No es coincidencia que muchos de los conflictos en Medio Oriente tengan como trasfondo el control de los recursos energéticos, porque el petróleo ha sido, durante décadas, un instrumento de poder geopolítico; quién lo produce, quién lo transporta y quién lo comercializa tiene influencia directa sobre la economía global. Las disputas no solo son territoriales o ideológicas, también son profundamente económicas, y en ese contexto, la volatilidad no es una excepción, es una constante. Mientras el mundo siga dependiendo del petróleo, seguirá siendo rehén de los intereses de unos cuantos actores que dominan su producción y distribución.
Energías.
Las energías renovables ya no son una alternativa, son una necesidad. La energía solar, eólica e hídrica no solo representan una opción más limpia, sino también más estable frente a los “vaivenes” geopolíticos; a diferencia del petróleo, estas fuentes no dependen de rutas estratégicas vulnerables ni de conflictos internacionales, además, su desarrollo impulsa economías locales, genera empleos y reduce la huella ambiental.

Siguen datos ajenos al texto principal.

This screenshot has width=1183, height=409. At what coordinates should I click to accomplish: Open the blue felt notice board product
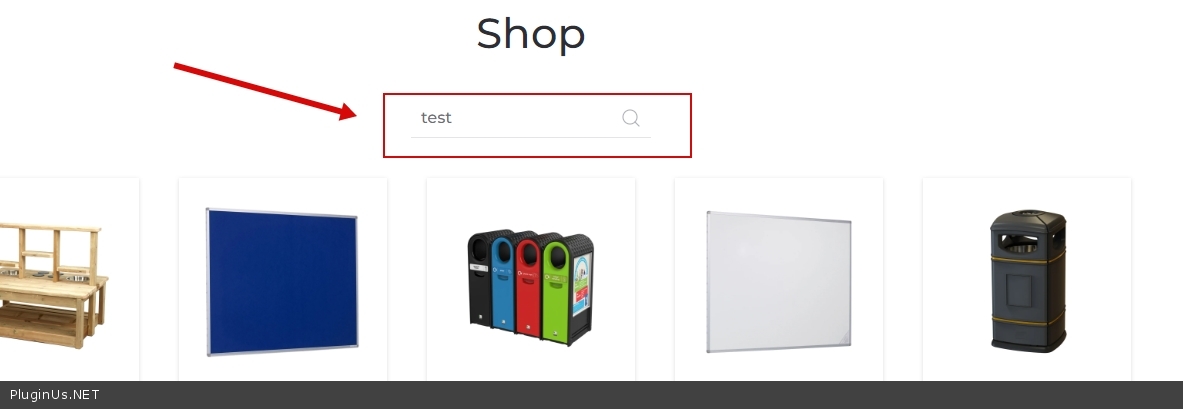[x=282, y=281]

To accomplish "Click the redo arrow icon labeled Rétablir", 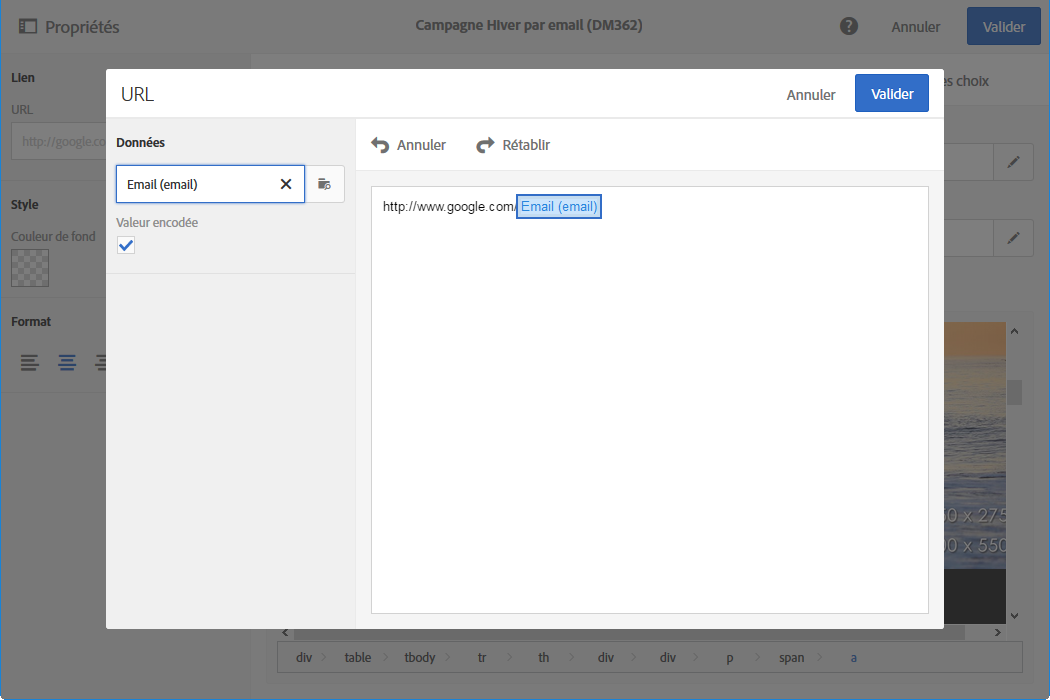I will click(x=485, y=145).
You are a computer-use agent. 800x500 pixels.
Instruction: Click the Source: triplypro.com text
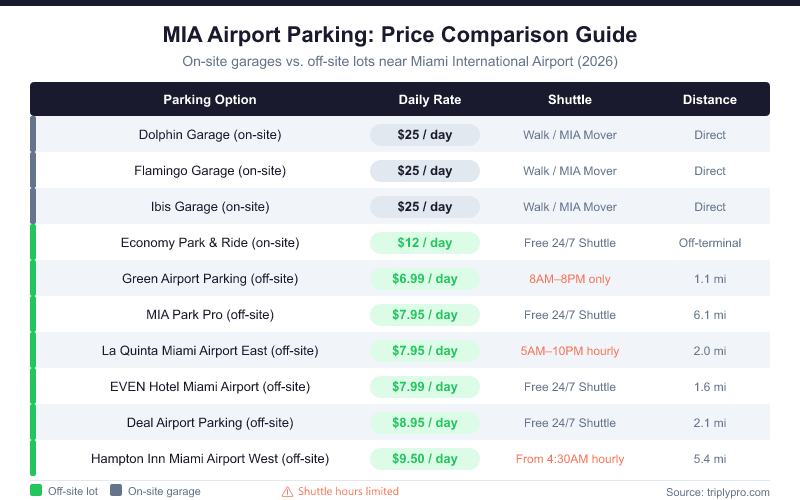717,491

La transición energética no es sencilla, requiere inversión, planeación y voluntad política, pero es el único camino viable para romper con la dependencia que hoy condiciona al mundo.
México.
En medio de este escenario, México insiste en quedarse en el pasado, la política energética del Gobierno Federal ha privilegiado el fortalecimiento de las refinerías y la producción de combustibles fósiles, bajo el argumento de la soberanía energética; sin embargo esta visión resulta limitada frente a la realidad global, pues apostar por el petróleo en un mundo que comienza a transitar hacia energías limpias no solo es una contradicción, es un riesgo estratégico; mientras otros países invierten en innovación y diversificación energética, nuestras autoridades destinan recursos a modelos que, tarde o temprano, serán desplazados por tecnologías más limpias y eficientes.
Inercias.
El debate no es técnico, es político; seguir apostando por el petróleo es prolongar un modelo que ha demostrado sus límites, tanto económicos como sociales y ambientales. México tiene condiciones privilegiadas para liderar la transición energética, sol, viento y recursos hídricos suficientes para construir una matriz energética moderna y sostenible; sin embargo, se necesita visión de largo plazo y decisiones firmes que rompan con inercias del pasado.